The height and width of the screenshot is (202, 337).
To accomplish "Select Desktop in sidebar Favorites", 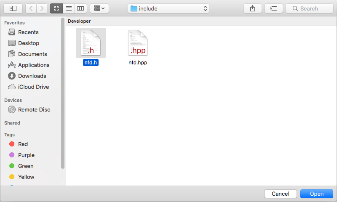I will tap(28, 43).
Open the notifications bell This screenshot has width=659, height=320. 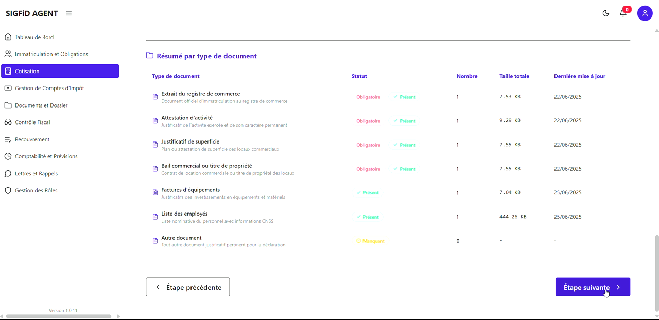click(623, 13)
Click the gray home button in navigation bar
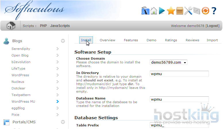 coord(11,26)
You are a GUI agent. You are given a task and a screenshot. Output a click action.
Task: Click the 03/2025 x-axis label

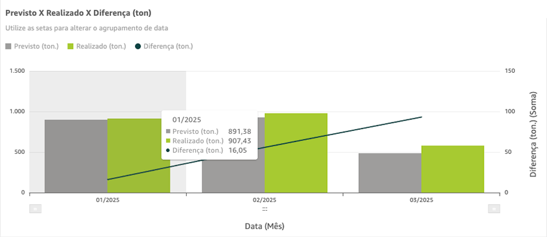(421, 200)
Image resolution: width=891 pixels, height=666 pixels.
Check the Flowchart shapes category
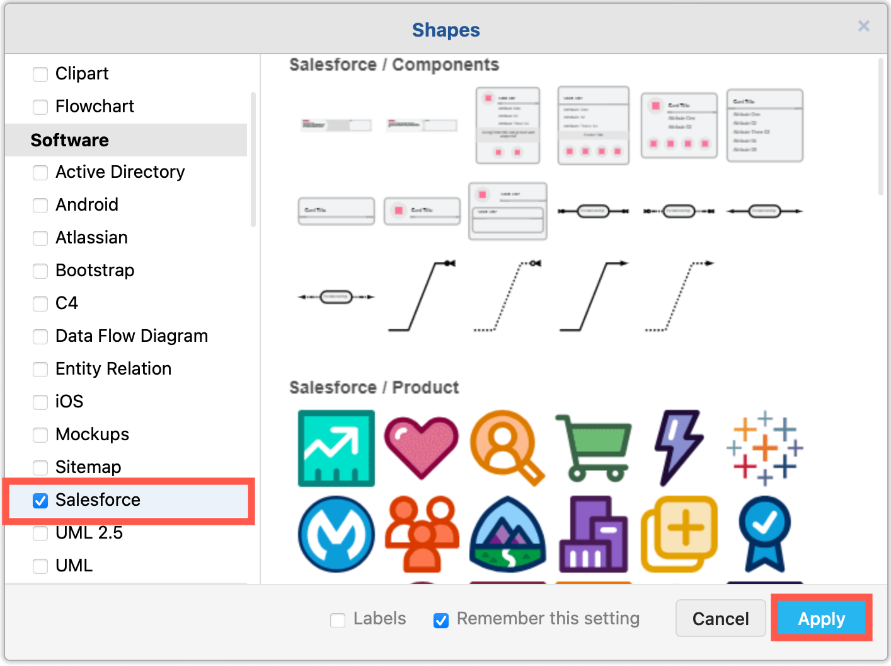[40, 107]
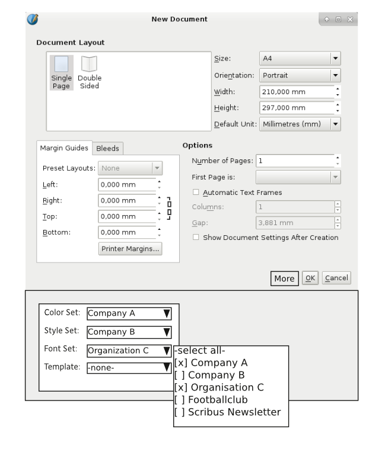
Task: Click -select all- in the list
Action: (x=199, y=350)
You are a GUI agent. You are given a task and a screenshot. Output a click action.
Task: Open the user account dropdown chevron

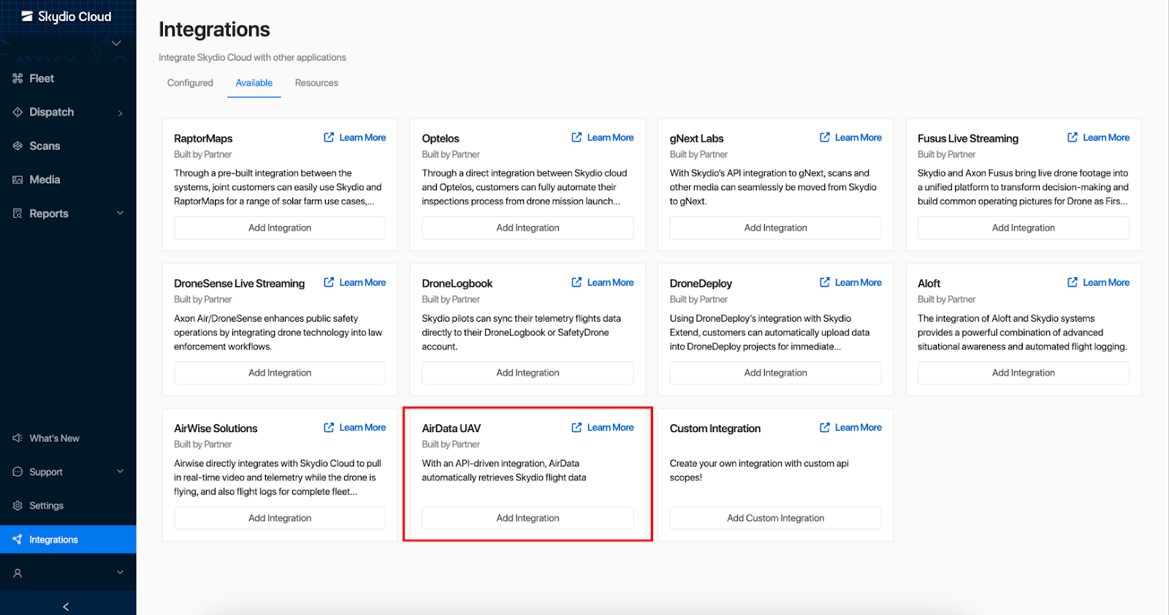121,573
◆ ◆ ◆ ◆ ◆ ◆ ◆
WORK REQUIRED – Only the lines from the one with "Task: Click the 03/2025 x-axis label" through the final line of the entries above should be transcribed, exactly and without pictures.

SOLUTION TO THIS PROBLEM –
Task: Click the 03/2025 x-axis label

(421, 200)
Image resolution: width=891 pixels, height=666 pixels.
Check the Flowchart shapes category
[40, 107]
Task: Click -select all- in the list
Action: (x=199, y=350)
You are a GUI agent. You are given a task and a screenshot. Output a click action.
Task: Open the user account dropdown chevron

121,573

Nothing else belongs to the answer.